My point is, being a science grad student is not such a bad gig, just as it wasn’t so bad when I was one. I had a blast a lot of the time, and also suffered a lot wondering if I had what it takes.
Nobody is forced to do it. Many drop out, as is their right. It is not slave labor.
I don’t think science grad student stipends are increased for anything (seniority, productivity) and are set by the department since they are higher than the university minimum.
Do the raises being negotiated even affect any grads in a science department? They would rather have health insurance and lower fees if they don’t matter.
As for XDH, $12.50 per hour with fine benefits is OK for training, but it is a problem that PhDs are taking longer to get so what was once acceptable for a brief stint is beginning to become a substantial phase of a career. That is a lot of lost income for a STEM college grad when compared to going to industry or even any job requiring the good thinking skills of a typical grad student in training.
That is 12 weeks of paid *parental* leave.

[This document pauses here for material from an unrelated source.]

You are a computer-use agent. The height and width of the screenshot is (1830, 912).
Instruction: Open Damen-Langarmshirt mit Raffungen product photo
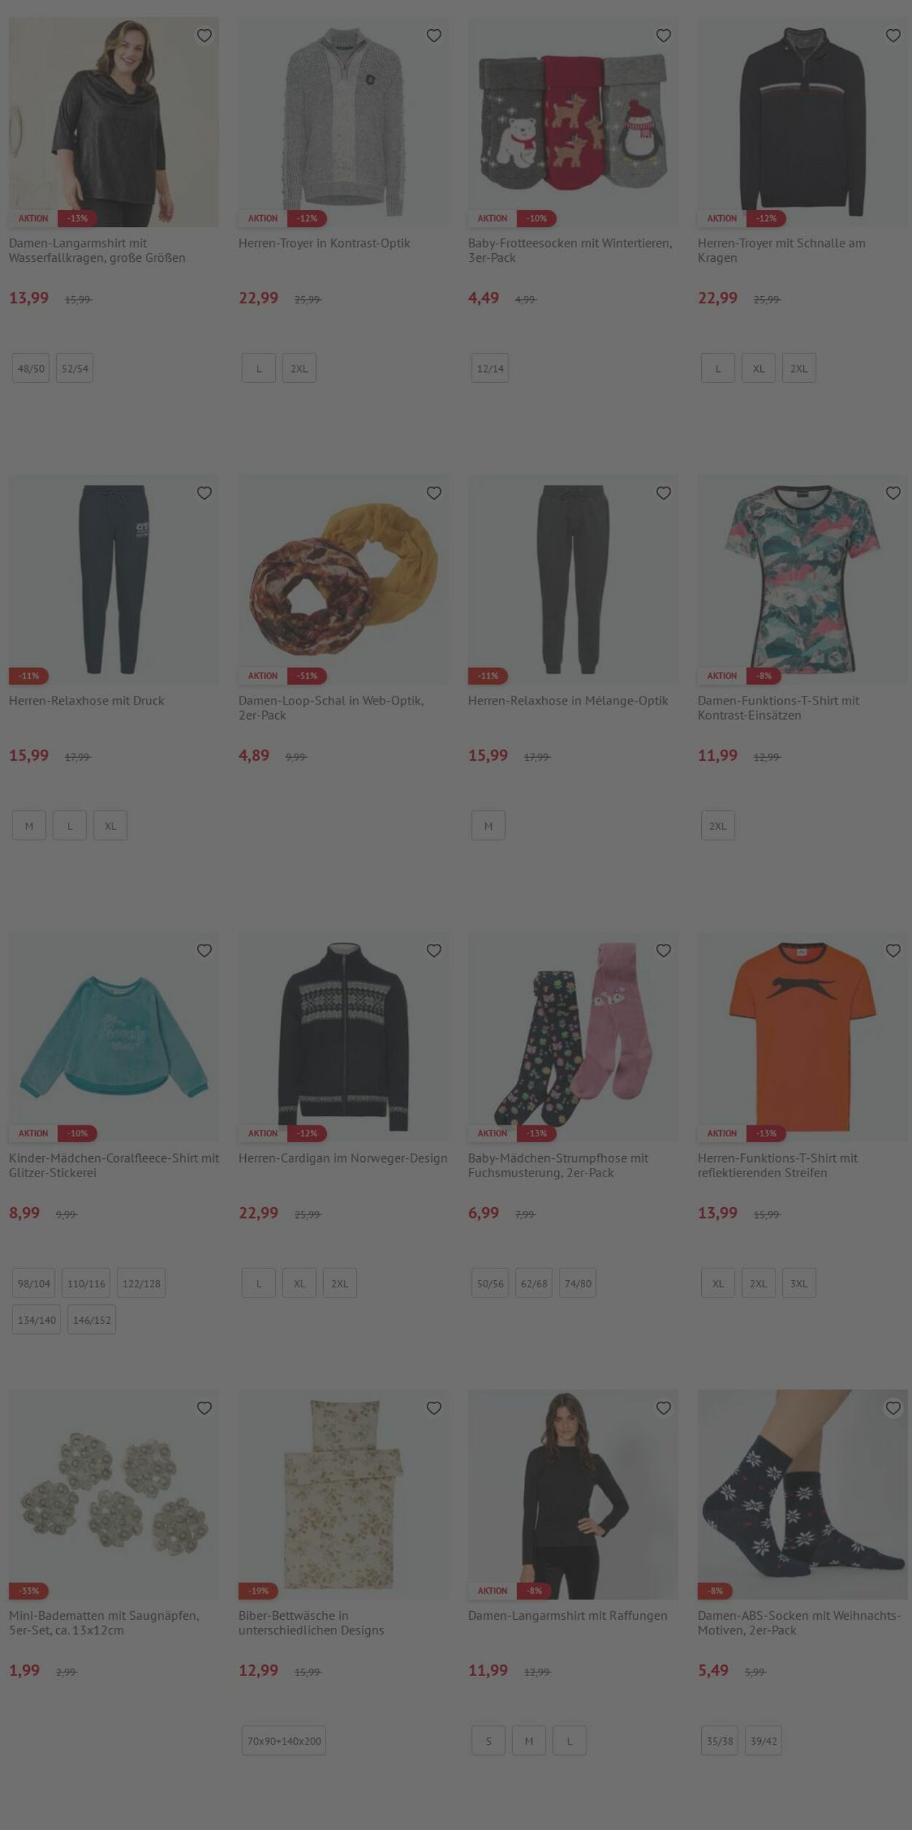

Can someone explain what’s in it for the administration to shift money from health care to salary? Is it just about appearances, because people focus on salary more than total compensation? Or is there some material issue underlying it?
Health care costs rise far faster than cost of living, and can be unpredictable depending on the provider. Limiting the benefits provided limits that unpredictability. In purely logical terms, it moves more expenditure into the “predictable” and thus easily budgetable category, and will grow more slowly than now. In human terms, however, it’s shockingly callous to put the dilemma (and potentially the cost increases) back on people without much to spend already. Grads already gamble with their health way too much (as do NTTF).
Of course, if I am totally wrong about the fiscal logic, someone please correct me. IANAEconomist / accountant and all that.
The 12 weeks is for paid parental leave – not just vacation. The UO’s letter is disingenuous.
HUB: I may indeed have misstated history. My annoyance about the luxuries enjoyed by the boomer class by accident of their spatio-temporal origin (absurd tier I benefits that are bankrupting the state, the time-accrued riches brought by insanely cheap housing and education costs, the decreased competition for everything, etc) may have led me to overstate the ease of finding academic employment for your generation.
My point is that some empathy for the unique difficulties young people now face, which even my generation (X) did not, seems appropriate.